Porque es en ese momento cuando nosotros tenemos que preocuparnos, que sacrificarnos, que aguantarnos, que amar y mantener un compromiso que hicimos libremente porque no hay nadie a quien culpar del paso del tiempo o del cambio de circunstancia. Y eso no podemos tolerarlo.
Convertimos el refrán que cuenta lo que siempre hemos hecho sin tener que hacerlo en una verdad universal porque eso oculta que nosotros, los occidentales atlánticos, hemos elevado hasta tal punto nuestro grado de egoísmo egocéntrico que hemos cambiado la esencia misma de aquello que se definía como amor.
Ya no amamos. Como mucho, permitimos que nos amen. Nunca pondremos a nadie por delante de nosotros. Ni siquiera un poquito.
No me extrañaría que el corto ganara el festival. Al fin y al cabo lo patrocina Jameson, un whisky irlandés.
Y la vieja Hibernia ya no existiría si el amor hubiera salido por la puerta cuando la pobreza entró por la ventana. Porque si hay algo que siempre hubo en Irlanda fue amor y pobreza.
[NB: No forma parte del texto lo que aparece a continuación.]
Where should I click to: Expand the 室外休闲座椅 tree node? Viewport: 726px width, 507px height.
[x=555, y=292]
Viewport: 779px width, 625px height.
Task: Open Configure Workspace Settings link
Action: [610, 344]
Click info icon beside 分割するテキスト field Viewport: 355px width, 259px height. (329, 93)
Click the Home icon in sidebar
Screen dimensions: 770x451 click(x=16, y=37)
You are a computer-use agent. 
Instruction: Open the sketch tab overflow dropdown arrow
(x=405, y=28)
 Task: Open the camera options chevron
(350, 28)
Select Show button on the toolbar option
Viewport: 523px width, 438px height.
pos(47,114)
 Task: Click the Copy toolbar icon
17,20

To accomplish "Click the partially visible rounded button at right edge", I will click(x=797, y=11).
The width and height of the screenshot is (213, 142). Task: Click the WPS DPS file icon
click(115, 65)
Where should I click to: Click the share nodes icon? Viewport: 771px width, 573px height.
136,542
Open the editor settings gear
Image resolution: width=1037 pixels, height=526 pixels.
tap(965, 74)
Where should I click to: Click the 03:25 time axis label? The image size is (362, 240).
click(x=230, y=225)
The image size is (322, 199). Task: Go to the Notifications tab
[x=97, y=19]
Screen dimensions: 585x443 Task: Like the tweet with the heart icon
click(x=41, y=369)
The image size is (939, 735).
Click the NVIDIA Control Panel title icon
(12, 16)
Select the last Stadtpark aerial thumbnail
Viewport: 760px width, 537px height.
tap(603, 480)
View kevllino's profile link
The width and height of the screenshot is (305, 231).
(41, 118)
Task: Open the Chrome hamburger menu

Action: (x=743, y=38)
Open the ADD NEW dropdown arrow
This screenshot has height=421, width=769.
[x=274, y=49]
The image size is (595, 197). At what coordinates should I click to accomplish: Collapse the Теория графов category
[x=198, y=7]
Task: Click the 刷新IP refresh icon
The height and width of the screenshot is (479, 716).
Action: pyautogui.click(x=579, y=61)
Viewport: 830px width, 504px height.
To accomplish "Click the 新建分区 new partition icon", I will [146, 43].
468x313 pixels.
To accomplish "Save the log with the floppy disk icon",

Así que, aquellos y aquellas que con esto de la crisis se agarran a la alcayata incandescente de la economía para ocultar su completa aversión al compromiso, su patética incapacidad para asumir el riesgo, la frustración momentánea y el esfuerzo, deberían saber que un refrán explica lo que somos pero un aforismo expone lo que deberíamos ser. Y el aforismo, aunque lo ocultemos, lo ignoremos o lo tergiversemos, siempre ha estado a ahí y seguirá estando ahí.
Hay que estar a las duras y a las maduras. Eso es amar.
Debería sonarnos de algo ¿verdad?. Pero el egoísmo siempre ha sido un excelso taponador de oídos y la indolencia una perfecta reestructuradora de la memoria.